University of Colorado Cancer Center investigator Elaine Lam, MD, is on a mission to make personalized medicine a reality. Though Lam realizes there are still many advances to be made, she works toward finding the mechanisms that drive cancer and matching them to targeted drugs.

Colorado has been home to Lam for much of her life. Growing up in Littleton, she attended Heritage High School and then went on to receive a bachelor of arts in biochemistry at the University of Colorado Boulder and a bachelor of science in pharmacy at the University of Colorado Health Sciences Center, as it was then known. Fresh out of school, Lam became a clinical pharmacist but quickly realized she longed for patient interaction.

“I loved my work as a clinical pharmacist, but always felt that something was missing. I wanted to have more patient contact and be directly involved in the care of patients,” Lam says. “I decided that going back to [medical] school was the way to make that happen.”

Her Colorado roots continued. Lam landed at the CU School of Medicine for medical school and completed her residency in internal medi¬cine, serving as chief medical resident. During her residency, she became interested in treating patients with cancer and developing new cancer drugs while working under S. Gail Eckhardt, MD, CU Cancer Center investigator and director of the Phase I Clinical Trial Program. Lam later went on to complete a fellowship in hematology and medical oncology at The Ohio State University, but in 2010 decided Colorado was truly home.

“I received excellent training at OSU, but wanted to return to Colorado after fellowship,” Lam says. “When an opportunity arose to return to the University of Colorado to become a part of the Phase I and Urologic Oncology teams, I jumped at the chance to work with Gail again and become a part of our growing Cancer Center.”

Medical oncologists at academic institutions like the University of Colorado often choose only one type of cancer to treat and research. Lam chose genitourinary oncology so she could treat a variety of cancers, including prostate, bladder, testes and kidney. Additionally, drug development for these cancers has rapidly expanded in the past decade, which perfectly matched her background in pharmacy.

Traditionally, chemotherapy treatment options depend mainly on a patient’s cancer type. But that’s not good enough. Lam believestreatment types need to depend on the genetic mutation each patient has—the basis of precision medicine.

“We can do better and need to do better,” says Lam. “The examples of erlotinib and crizotinib in lung cancer and vemurafenib for melanoma have taught us that certain genetic changes and muta-tions in cancer cells may be predictive of whether a specific treatment will work. By targeting the genetic drivers within a patient’s cancer cells, we could potentially treat the cancer more effectively with fewer side effects.”
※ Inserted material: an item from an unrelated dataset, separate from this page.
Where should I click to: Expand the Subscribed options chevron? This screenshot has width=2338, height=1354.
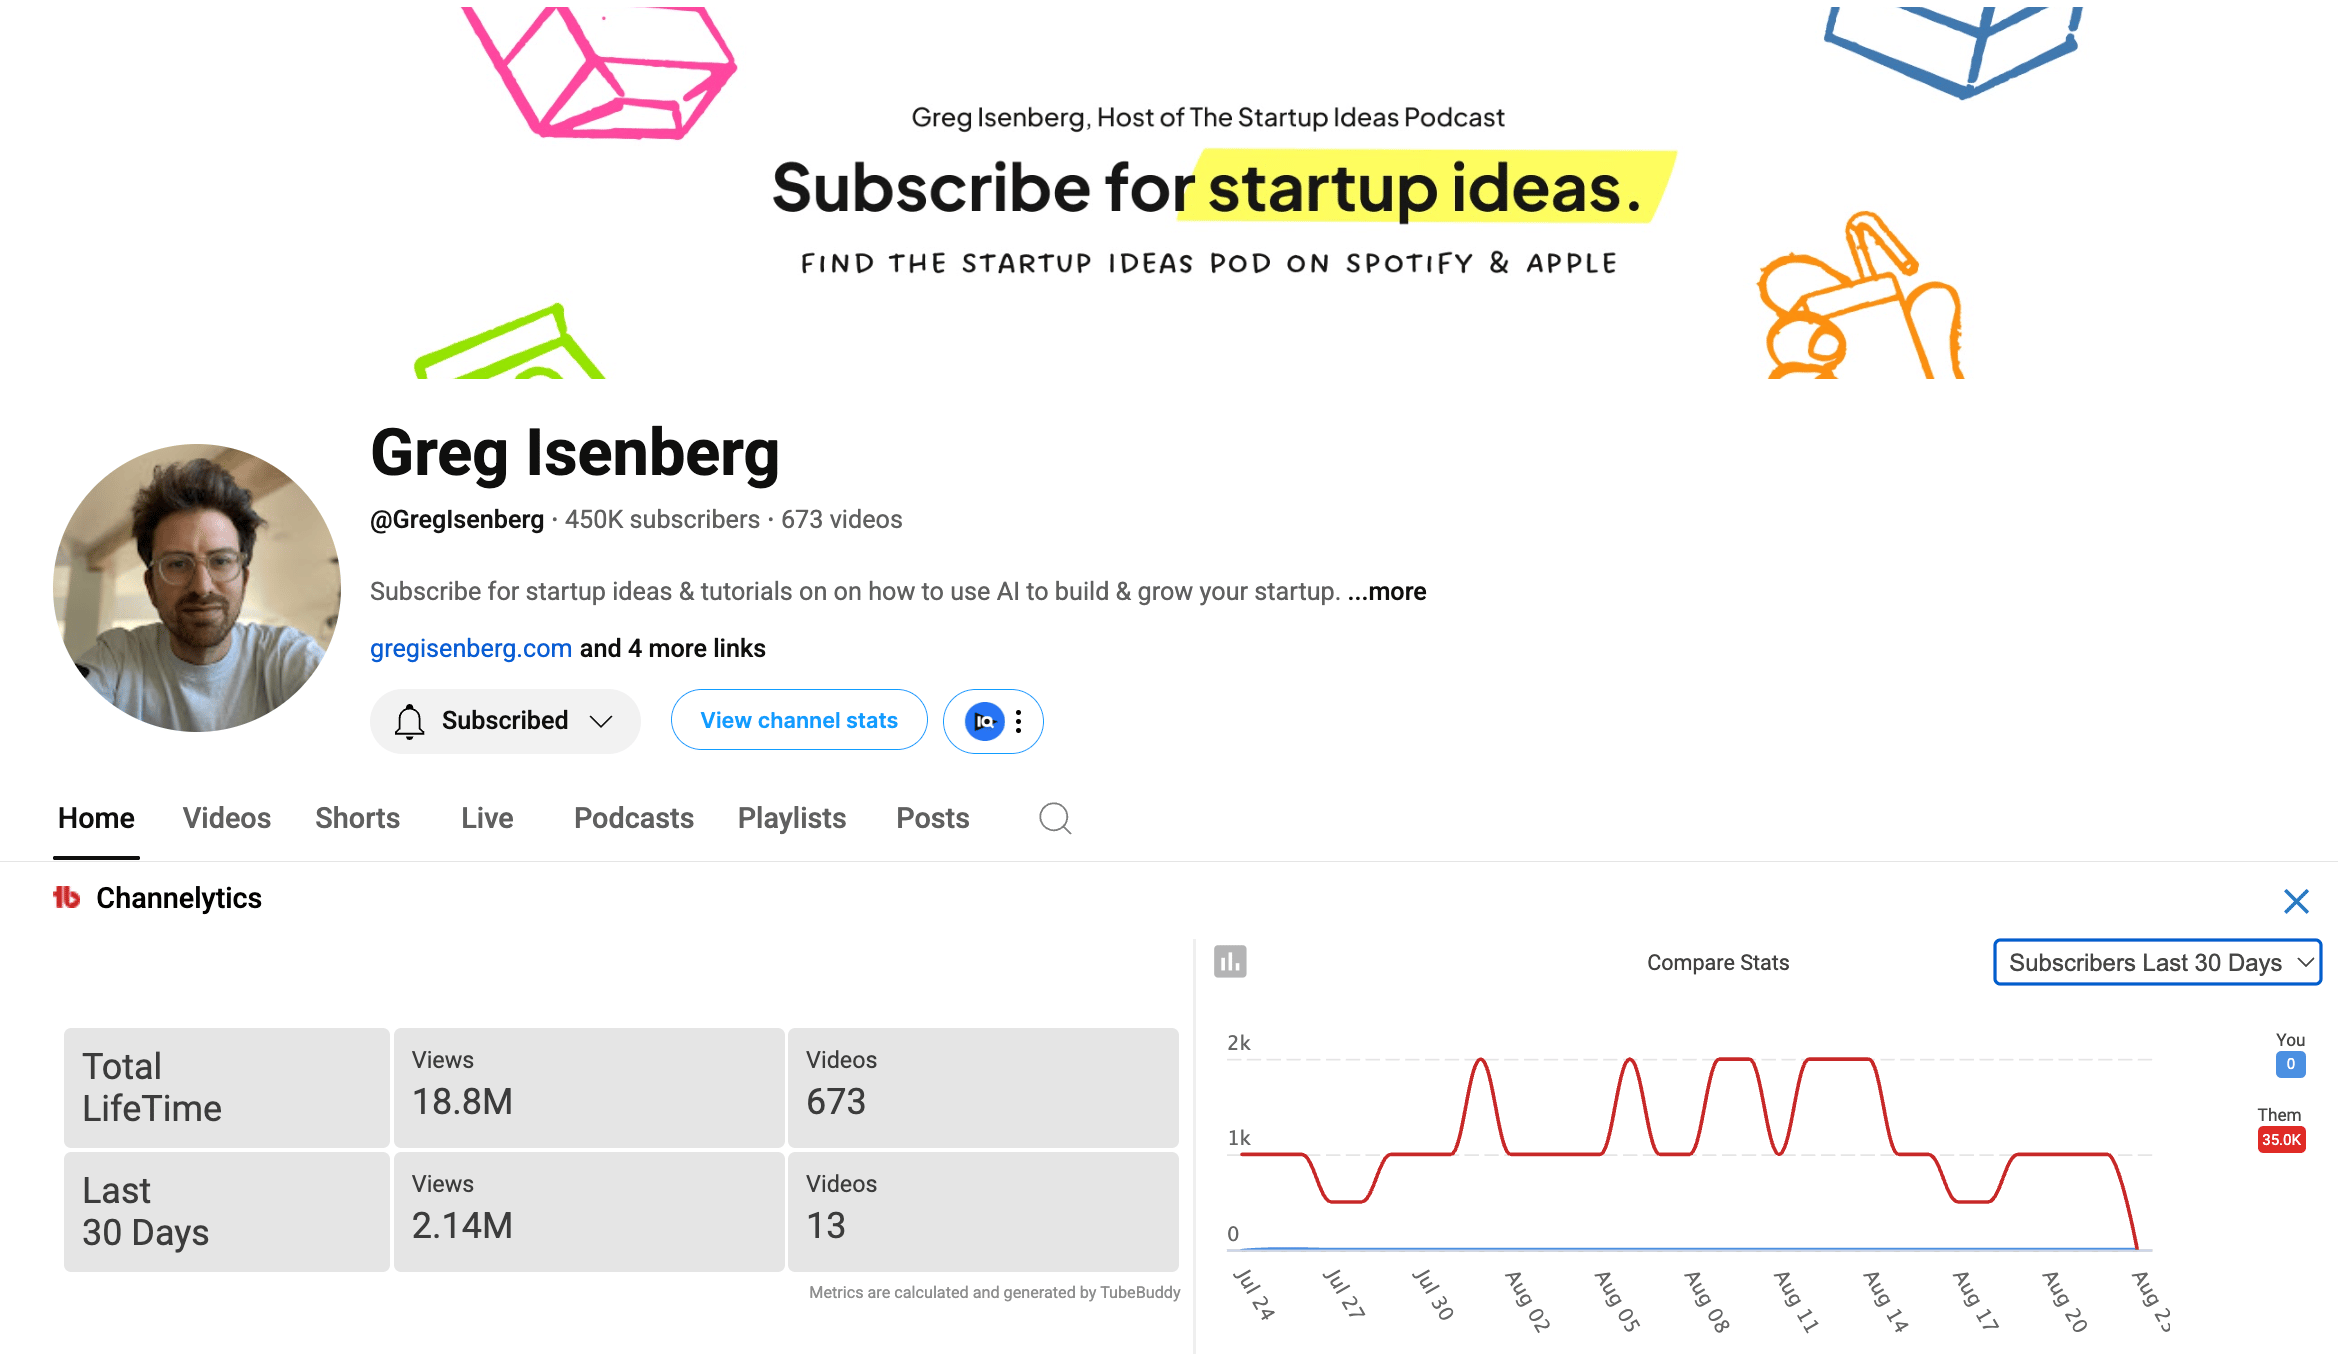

Recently Lam launched a new clinical trial at CU Cancer Center in which patients with very advanced cancer may undergo a biopsy to determine the genetic characteristics of their tumors using a panel of 200 cancer genes. While this will provide a plethora of information, Lam says the questions will become more complex from there.

Which gene is the main driver of the cancer? Can they reliably validate the findings? If a mutation is identified, are there drugs available to the patients either through clinical trials or through drugs already approved for other cancer conditions? Will insurance companies pay for these drugs? Will our hypothesis of one gene, one drug pan out across a variety of cancers?

While the questions are indeed complex, Lam works tirelessly to discover the answers. But she has help.

In collaboration with colleagues in the CU School of Medicine and Cancer Center, Lam is able to gain valuable expertise in molecular pathology, bioinformatics, genomic sequencing, interventional radiology and clinical investigations. And donors like Cancer League of Colorado and Mr. and Mrs. Monty Rifkin are generously supporting the effort to move this research forward.

“There is a great urgency for cancer researchers to find more personalized approaches to treat¬ing cancer so that patients don’t waste time and resources on therapies that aren’t likely to work,” Lam says. “Now more than ever, we have a chance to make precision medicine a reality.”